# Carbonation



## DasK (Aug 25, 2011)

I know I'm blowing up the skeeter pee section.

I was just watching a video on bottling into beer bottles to see what was different, and this guy was putting carbonation tablets into his beer.

It got me to wondering what it would be like to carbonate skeeter pee. Anyone tried it?


----------



## Julie (Aug 25, 2011)

DasK said:


> I know I'm blowing up the skeeter pee section.
> 
> I was just watching a video on bottling into beer bottles to see what was different, and this guy was putting carbonation tablets into his beer.
> 
> It got me to wondering what it would be like to carbonate skeeter pee. Anyone tried it?



Yep, I kegged a batch and we took it to camp over Memorial weekend, there was nothing left.


----------



## Wade E (Aug 25, 2011)

Lots of people cabonate stuff like this. I cabonate Raspberry wine and Crabapple wine and its awesome. I use a keg but 1 or 2 carb tablets in each bottle would be fine also, just dont use any sorbate but in doing so you may not end up as sweet as you like it. Beer has a lot of unfermentable sugars in it and thats why it doesnt go so dry.


----------



## DasK (Aug 25, 2011)

Yeah, I went to my local homebrew supply store today and asked him about the tablets. He has them and started explaining how they worked. As soon as he mentioned yeast, I knew they wouldn't work in this batch since I had already sorbated.

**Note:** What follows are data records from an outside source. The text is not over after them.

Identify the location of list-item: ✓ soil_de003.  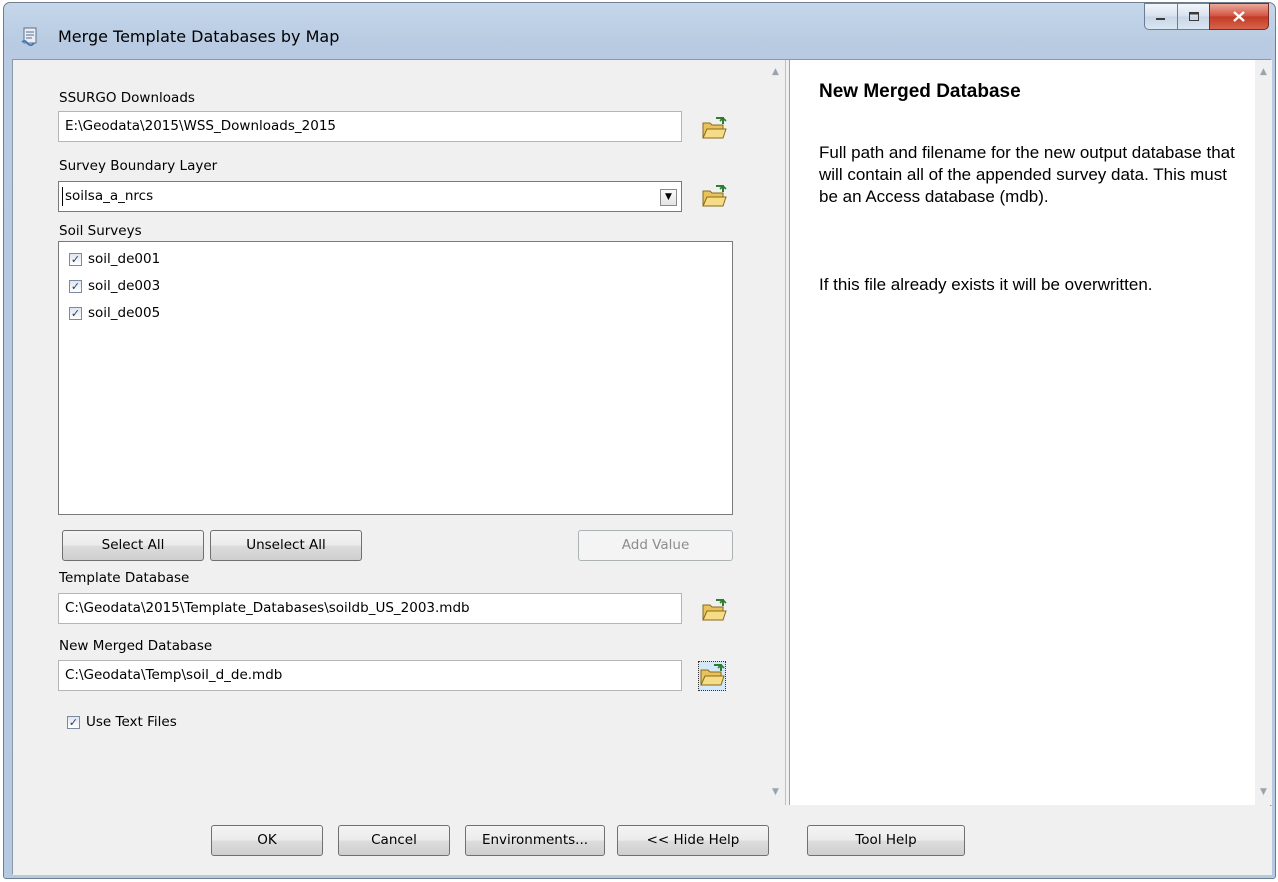
(114, 286).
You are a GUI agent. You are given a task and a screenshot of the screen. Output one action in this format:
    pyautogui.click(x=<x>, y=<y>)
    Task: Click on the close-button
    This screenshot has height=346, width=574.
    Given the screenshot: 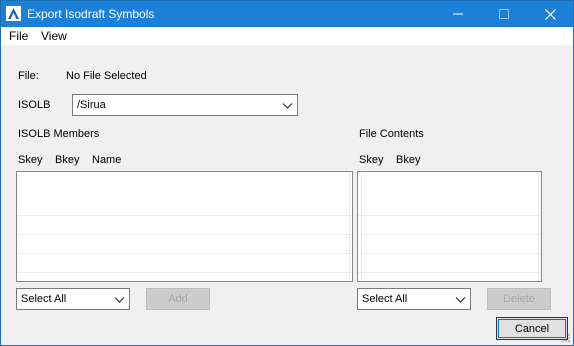 What is the action you would take?
    pyautogui.click(x=550, y=14)
    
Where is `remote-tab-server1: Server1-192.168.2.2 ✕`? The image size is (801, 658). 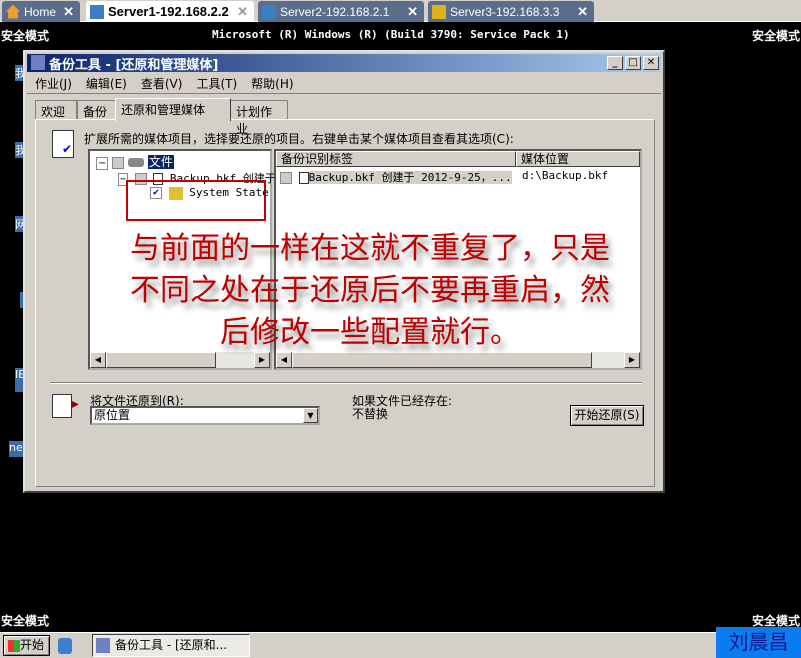 remote-tab-server1: Server1-192.168.2.2 ✕ is located at coordinates (170, 12).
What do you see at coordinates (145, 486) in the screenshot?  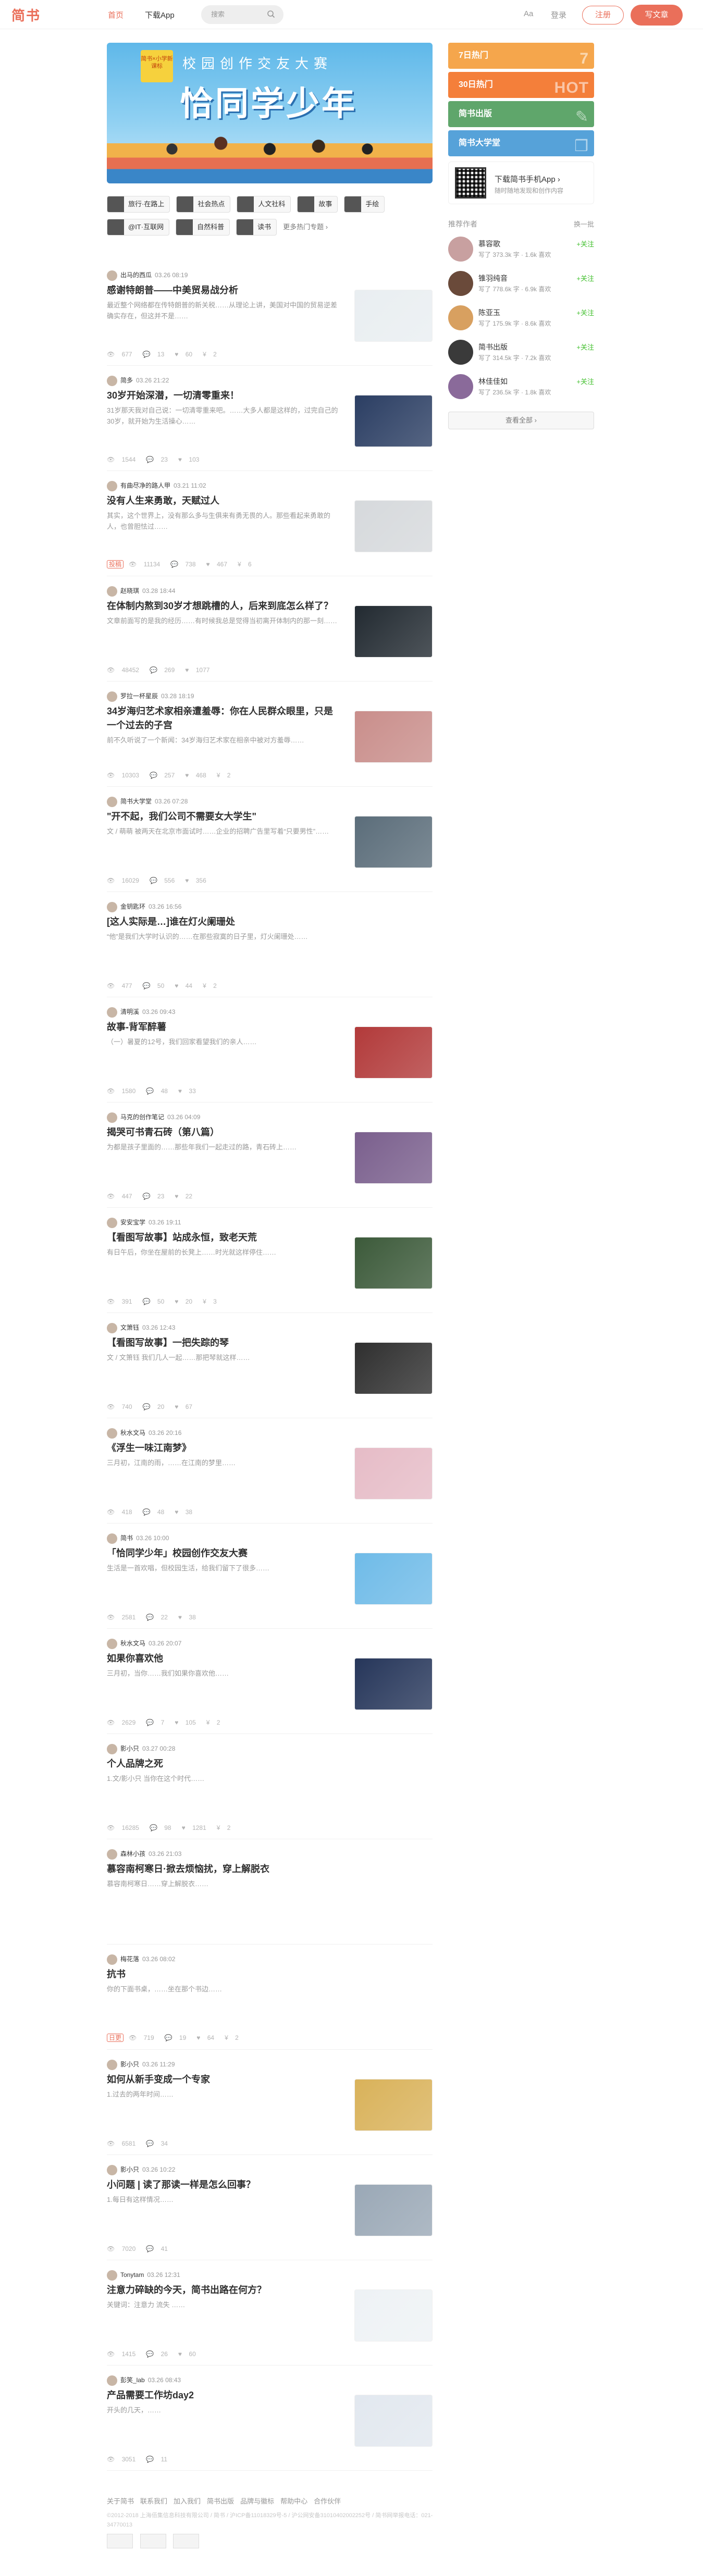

Maybe the next batch ... good to know though that I can use them to carbonate other things.


----------



## Wade E (Aug 25, 2011)

You dont need them you know!!! You can just add more table or corn sugar to it instaed ad actually get better results! You let the wine clear by preferably using a fining agent to get it done quick as there will be no sulfites present and once its clear you rack it off and add more sugar and immediayely bottle or you can even ad another packet of yeast with the sugar to give it a better chance carbonating. I never used a second pack and I have had no troubles in the few times Ive made Sparkling wine in bottles.


----------



## winebreath (Aug 26, 2011)

I put a batch of Skeeter Pee in my kegerator and hooked it up to CO2 as an experment and it is great.
I keep it at 38 degrees on tap.
later.....WB


----------